Des villes assignées en justice

Cependant, dès la décision du Conseil d'Etat rendue, plusieurs élus ont affirmé qu’ils maintiendraient les interdictions. Ils attendent même que leurs arrêtés soient cassés... par la plus haute juridiction française. C’est le cas du maire de Sisco, en Corse, dont le village a été très médiatisé suite à une rixe entre des villageois et une famille d’origine marocaine.

Même son de cloche à Nice. A Leucate, dans l’Aude, Michel Py a fait savoir qu'il n'y a pas lieu de prolonger l'arrêté d'interdiction « après le 31 août car l'essentiel de la saison touristique est passée. » Mais il estime que son choix a « montré son efficacité car depuis sa signature (le 17 août) je n'ai eu qu'un cas. Et à l'intervention de la police, ils ont quitté la plage sans qu'il y ait verbalisation ». David Rachline, le maire FN de Fréjus, toujours apprêté pour mener la vie dure aux musulmans déclare que « l'arrêté de Fréjus est toujours valable (…), aucune procédure n'est en cours contre notre arrêté », rappelant par que le texte court jusqu'au 12 septembre.

« On va notifier tous les maires de la décision et leur demander de supprimer les arrêtés. S'ils ont la moindre lucidité, ils le feront. S'il leur prend de les maintenir, on continuera jusqu'au dernier » déclare de son côté Marwan Muhammad, directeur du Collectif contre l’islamophobie en France (CCIF) qui, avec la Ligue des droits de l’homme (LDH) est à l’origine de la saisine du Conseil d’Etat. Les villes de Nice, Roquebrune-Cap-Martin, Menton et Fréjus ont d'ailleurs été assignées en justice, a annoncé l'association lundi 29 août.

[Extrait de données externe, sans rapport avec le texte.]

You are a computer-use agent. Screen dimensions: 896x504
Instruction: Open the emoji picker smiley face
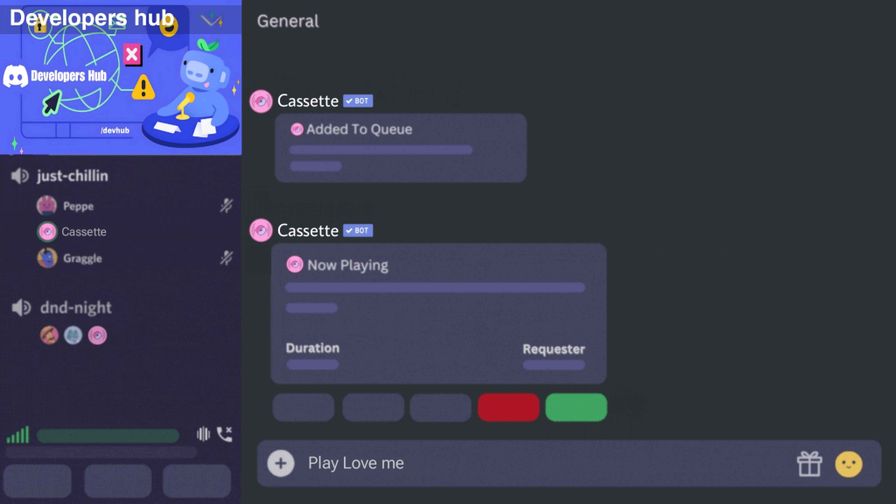(849, 464)
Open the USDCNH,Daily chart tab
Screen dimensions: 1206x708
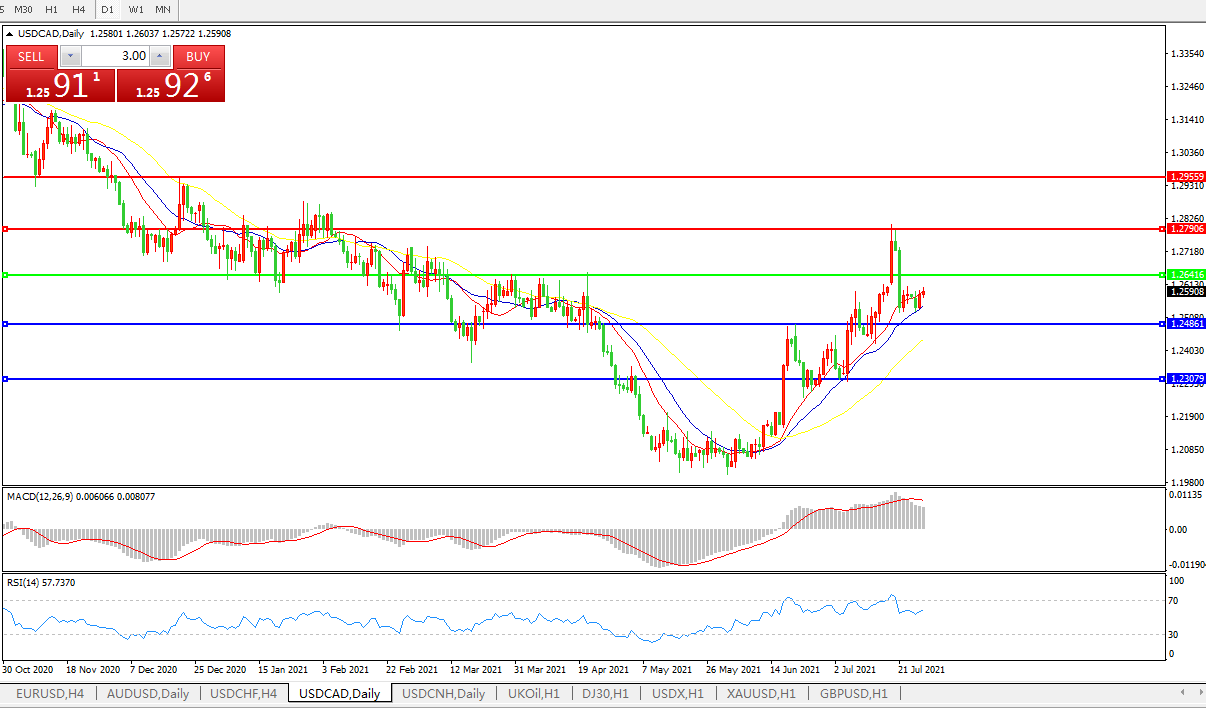pos(443,693)
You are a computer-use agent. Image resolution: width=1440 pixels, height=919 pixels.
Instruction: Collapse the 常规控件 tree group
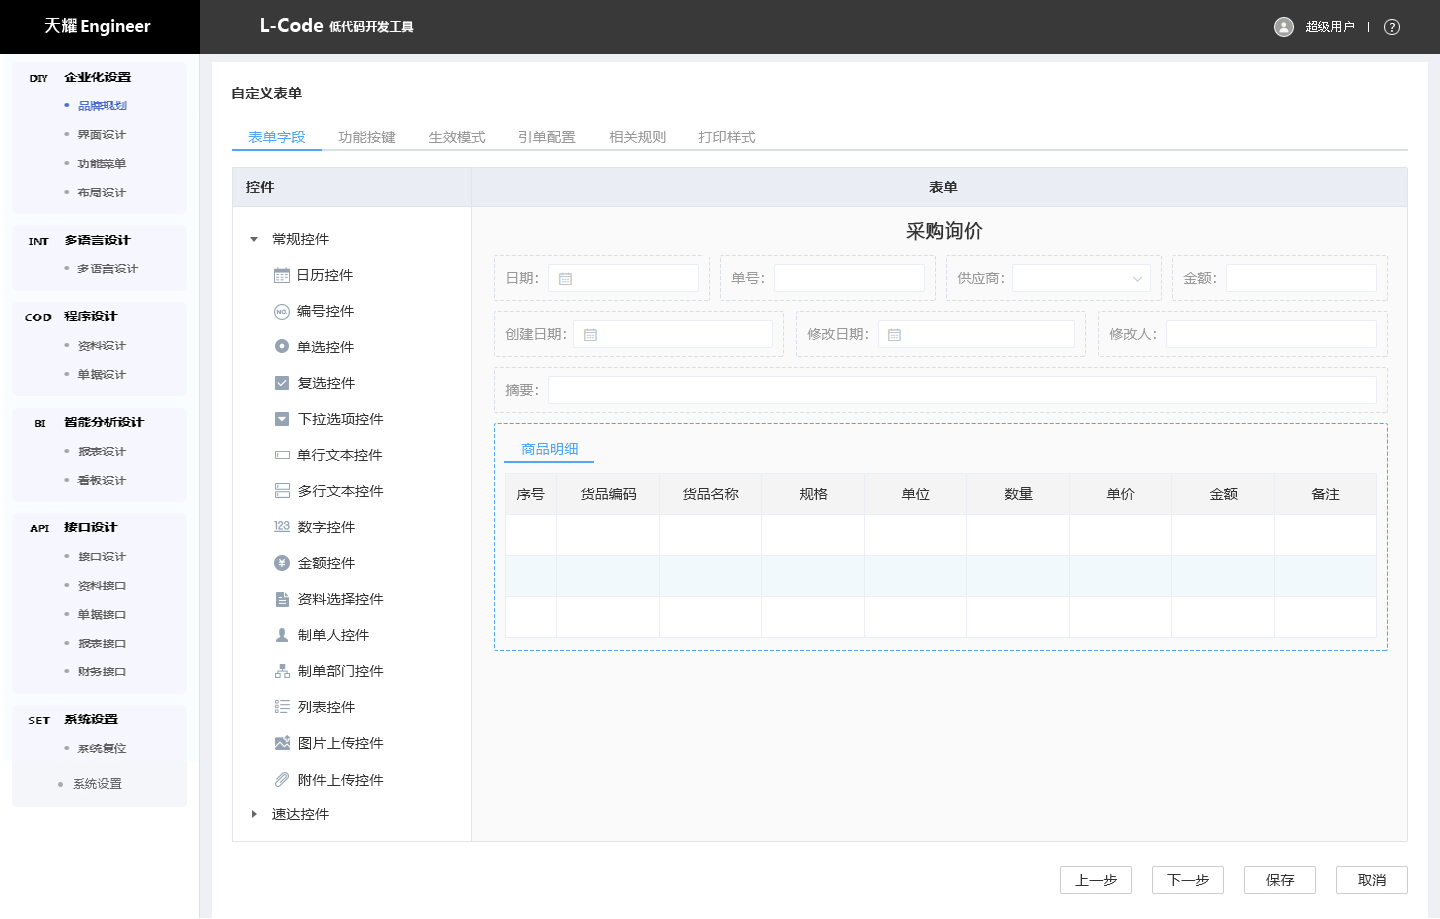point(254,239)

Une bataille idéologique s’annonce pour la suite. Le maire LR de Leucate ne s’en cache pas : « Cela me rappelle l'affaire du voile à l'école, il a fallu attendre 15 ans pour avoir une loi. J'espère qu'on n'aura pas à attendre 15 ans pour interdire le burkini. » Plusieurs membres du parti Les Républicains se sont exprimés en faveur d’une loi pour contrecarrer l’ordonnance du Conseil d’Etat.

Guillaume Larrivé, député de l’Yonne et porte-parole du parti, annonce préparer avec Eric Ciotti, député des Alpes-Maritimes et futur porte-parole de la campagne de Nicolas Sarkozy, « une proposition de loi pour sécuriser les décisions des maires interdisant le burkini », qui sera présentée à l’Assemblée nationale en septembre. Au FN, Florian Philippot juge, toute en finesse, que « face à la faiblesse du Conseil d’Etat, au législateur maintenant d’être responsable et d’interdire ce vêtement d’apartheid ! »

Manuel Valls appelé en soutien

Même s’il ne s’est pas prononcé en faveur d’une loi, le Premier ministre Manuel Valls souhaite qu’il y ait un débat, qui se poserait dans les mêmes termes que celui de l’opposition comme en atteste ses déclarations le soir de la décision du Conseil d’Etat. « Ce débat n’est pas anodin. C’est un débat de fond, qui vient après d’autres : il y a 30 ans, la question du foulard dans les écoles, puis la loi de 2004 sur le port de signes religieux, et celle de 2010 sur le voile intégral dans l’espace public. »

Fidèle à son obsession sur le voile, l’ancien maire d’Evry estime que « dénoncer le burkini, ce n’est en aucun cas mettre en cause une liberté individuelle. Il n’y a pas de liberté qui enferme les femmes ! C’est dénoncer un islamisme mortifère, rétrograde ».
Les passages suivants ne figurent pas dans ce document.